Immer dann, wenn man meint, bereits alles gesehen zu haben, gräbt irgendein obskures Filmlabel einen noch obskureren Film aus. In diesem Falle die einzig erhaltene Kopie des einzigen türkischen Giallo.
Geht nicht? Gibts nicht? Von wegen.
Bursas Skiparadies statt Sonnenstrände an der Riviera! "Belgrad Park" statt Schloß Schönbrunn! Fiat-Lizenzbau statt Mercedes-Benz! Der KILLER VON WIEN - jetzt am Bosporus! Darauf erst mal einen Raki zum runterspülen.

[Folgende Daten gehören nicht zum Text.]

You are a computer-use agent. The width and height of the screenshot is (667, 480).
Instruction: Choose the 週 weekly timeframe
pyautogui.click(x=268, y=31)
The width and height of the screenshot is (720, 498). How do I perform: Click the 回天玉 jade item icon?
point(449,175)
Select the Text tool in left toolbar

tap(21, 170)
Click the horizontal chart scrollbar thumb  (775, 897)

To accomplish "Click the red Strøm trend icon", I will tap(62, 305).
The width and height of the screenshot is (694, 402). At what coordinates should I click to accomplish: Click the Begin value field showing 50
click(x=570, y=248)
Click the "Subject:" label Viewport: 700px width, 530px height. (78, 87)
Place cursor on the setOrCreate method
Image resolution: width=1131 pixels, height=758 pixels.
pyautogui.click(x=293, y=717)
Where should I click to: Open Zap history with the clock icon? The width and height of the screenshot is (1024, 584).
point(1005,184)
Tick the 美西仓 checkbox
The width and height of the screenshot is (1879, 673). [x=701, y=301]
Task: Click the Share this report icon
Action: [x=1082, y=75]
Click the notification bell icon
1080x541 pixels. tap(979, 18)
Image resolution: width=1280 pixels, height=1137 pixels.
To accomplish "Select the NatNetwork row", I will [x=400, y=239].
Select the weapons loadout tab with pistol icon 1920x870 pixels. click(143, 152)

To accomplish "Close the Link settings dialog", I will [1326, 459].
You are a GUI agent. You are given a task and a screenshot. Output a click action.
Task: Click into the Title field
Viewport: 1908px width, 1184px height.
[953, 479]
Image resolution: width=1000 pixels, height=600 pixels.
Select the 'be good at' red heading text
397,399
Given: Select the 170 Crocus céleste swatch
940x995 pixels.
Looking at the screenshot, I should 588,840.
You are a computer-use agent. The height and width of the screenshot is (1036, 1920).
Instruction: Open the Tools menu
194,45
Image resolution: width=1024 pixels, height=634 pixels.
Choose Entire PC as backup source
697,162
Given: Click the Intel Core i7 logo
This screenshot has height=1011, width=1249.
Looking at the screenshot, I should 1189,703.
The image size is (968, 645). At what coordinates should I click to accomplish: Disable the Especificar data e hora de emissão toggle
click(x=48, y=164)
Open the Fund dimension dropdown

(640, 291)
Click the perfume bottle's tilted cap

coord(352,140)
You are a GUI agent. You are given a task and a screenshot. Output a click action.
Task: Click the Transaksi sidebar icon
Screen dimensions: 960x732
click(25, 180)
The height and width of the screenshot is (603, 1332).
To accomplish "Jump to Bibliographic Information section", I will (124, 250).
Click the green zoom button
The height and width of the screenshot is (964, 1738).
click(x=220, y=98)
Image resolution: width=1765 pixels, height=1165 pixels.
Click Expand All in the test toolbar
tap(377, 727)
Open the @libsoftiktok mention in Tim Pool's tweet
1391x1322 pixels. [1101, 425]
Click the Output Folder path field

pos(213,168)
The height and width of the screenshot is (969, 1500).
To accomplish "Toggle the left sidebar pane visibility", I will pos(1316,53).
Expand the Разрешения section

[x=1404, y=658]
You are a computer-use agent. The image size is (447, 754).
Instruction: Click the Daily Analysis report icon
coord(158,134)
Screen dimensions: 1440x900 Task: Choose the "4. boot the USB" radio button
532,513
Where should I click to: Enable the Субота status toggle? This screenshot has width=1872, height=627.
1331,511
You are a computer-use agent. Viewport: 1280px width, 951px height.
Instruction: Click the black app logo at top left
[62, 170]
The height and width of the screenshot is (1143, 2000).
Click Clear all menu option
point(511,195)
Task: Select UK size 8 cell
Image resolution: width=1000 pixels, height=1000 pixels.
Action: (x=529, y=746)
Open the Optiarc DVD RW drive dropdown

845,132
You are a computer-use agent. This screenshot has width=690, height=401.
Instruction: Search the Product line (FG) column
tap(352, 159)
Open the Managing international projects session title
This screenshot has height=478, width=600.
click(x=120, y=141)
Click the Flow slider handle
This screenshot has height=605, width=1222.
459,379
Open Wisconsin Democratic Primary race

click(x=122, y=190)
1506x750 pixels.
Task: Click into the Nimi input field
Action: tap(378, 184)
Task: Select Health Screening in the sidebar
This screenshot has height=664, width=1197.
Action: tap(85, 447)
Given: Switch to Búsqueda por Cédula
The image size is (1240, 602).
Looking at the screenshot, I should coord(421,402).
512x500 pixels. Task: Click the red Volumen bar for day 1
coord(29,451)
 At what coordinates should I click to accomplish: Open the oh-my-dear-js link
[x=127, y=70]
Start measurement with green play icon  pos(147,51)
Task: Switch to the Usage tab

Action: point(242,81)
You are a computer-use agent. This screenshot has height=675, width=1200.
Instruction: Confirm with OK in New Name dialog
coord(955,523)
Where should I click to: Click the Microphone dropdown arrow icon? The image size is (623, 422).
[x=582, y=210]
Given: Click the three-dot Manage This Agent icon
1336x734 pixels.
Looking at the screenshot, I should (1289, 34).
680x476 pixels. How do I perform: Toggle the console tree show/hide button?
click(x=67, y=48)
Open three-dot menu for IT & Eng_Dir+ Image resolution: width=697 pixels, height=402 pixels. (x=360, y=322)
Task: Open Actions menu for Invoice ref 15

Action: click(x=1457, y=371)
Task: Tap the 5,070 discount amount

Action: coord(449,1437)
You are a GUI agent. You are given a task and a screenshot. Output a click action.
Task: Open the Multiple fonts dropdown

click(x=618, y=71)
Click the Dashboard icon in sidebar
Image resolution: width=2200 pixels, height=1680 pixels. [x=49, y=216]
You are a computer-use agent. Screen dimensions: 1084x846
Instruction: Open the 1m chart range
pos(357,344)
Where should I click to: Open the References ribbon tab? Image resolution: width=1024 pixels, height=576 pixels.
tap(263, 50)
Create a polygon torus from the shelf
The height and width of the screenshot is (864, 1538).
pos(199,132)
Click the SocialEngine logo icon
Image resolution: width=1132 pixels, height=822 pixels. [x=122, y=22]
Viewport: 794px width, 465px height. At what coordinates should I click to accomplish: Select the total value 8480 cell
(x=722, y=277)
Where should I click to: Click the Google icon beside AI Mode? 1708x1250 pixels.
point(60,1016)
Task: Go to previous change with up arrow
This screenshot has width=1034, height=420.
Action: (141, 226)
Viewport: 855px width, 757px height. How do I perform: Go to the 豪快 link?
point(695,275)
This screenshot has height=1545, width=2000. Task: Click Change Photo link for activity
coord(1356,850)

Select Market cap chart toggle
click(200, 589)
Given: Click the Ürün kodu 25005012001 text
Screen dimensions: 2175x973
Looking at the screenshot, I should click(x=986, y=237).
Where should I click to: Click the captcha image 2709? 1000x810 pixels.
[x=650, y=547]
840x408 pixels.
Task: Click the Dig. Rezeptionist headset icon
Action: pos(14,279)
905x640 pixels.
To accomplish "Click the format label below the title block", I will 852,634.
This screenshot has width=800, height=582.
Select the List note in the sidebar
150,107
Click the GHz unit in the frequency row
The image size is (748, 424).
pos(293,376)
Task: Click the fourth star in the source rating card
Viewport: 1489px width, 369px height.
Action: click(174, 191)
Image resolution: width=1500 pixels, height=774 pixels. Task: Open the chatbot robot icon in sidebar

Nachdem die Kinnlade wieder oben ist und auch die Gesichtsmuskeln sich eingermaßen eingerenkt haben, halten wir fest: wenn schon abkupfern, dann richtig. Szene für Szene.
Bitte keine Hemmungen. Das ist so extrem, dass die Unterschiede mehr auffallen als die Gemeinsamkeiten. Es wird nicht mal vor Nacktszenen halt gemacht. Die orientalische Männerwelt erhält Nachhilfeunterricht in weiblicher Anatomie. 1972! In einem türkischen Film! Won't believe it? Und dann diese Klamotten! Farbenfroh und verdammt kurz.
Think of the differences: Der Connaisseur stellt mit Erstaunen einen etwas anderen Ausgang fest. Und vor allem die Klopperei unter Männern am Ende des Films. Eigentlich ist alles gesagt, da fliegen die Fäuste noch mal. Let's get physical. Kann ja nach all dem Gehirnzellenjogging beim Mitraten, wer's denn nun war, nicht schaden.
Besonderes Ohrenmerk gilt der Tonspur. Ok, an Nora Orlandis Soundtrack wagte man sich nicht heran. Dafür aber mussten Morricone & Co herhalten. Der Toningeneur mischt dabei auch schon mal zwei Soundtracks übereinander oder lässt ein Gitarrenriff in einer Endlosschleife die Gehörgänge durchnudeln. Yeah, psychedelic! Sobald aber ein Wort gesprochen wird, ist Schluss mit lustig. Gnadenlos wird die Musik einfach unterbrochen.
Ja, rosa Türen in grünen Wänden, Sex & Crime im Farbenrausch, noch Fragen? Istanbul gibt sich 1972 verdammt sleazy und hipp. Dafür ist die Männerwelt noch in Ordnung. Man trägt zeitlosen Schnauzbart turkish style und weiß, worauf man Wert legt.
Sie (zum Autofahrer): "Du stinkst nach Alkohol!"
Er (am Steuer): "Ein richtiger Mann stinkt nach Alkohol und Zigaretten!"
Obskur. Rar. Trash. Giallo alla Turca. Hat die Welt noch nicht gesehen. Hat sie wohl auch nicht vermisst. Aber ohne diese 57 Minuten ist sie irgendwie ärmer.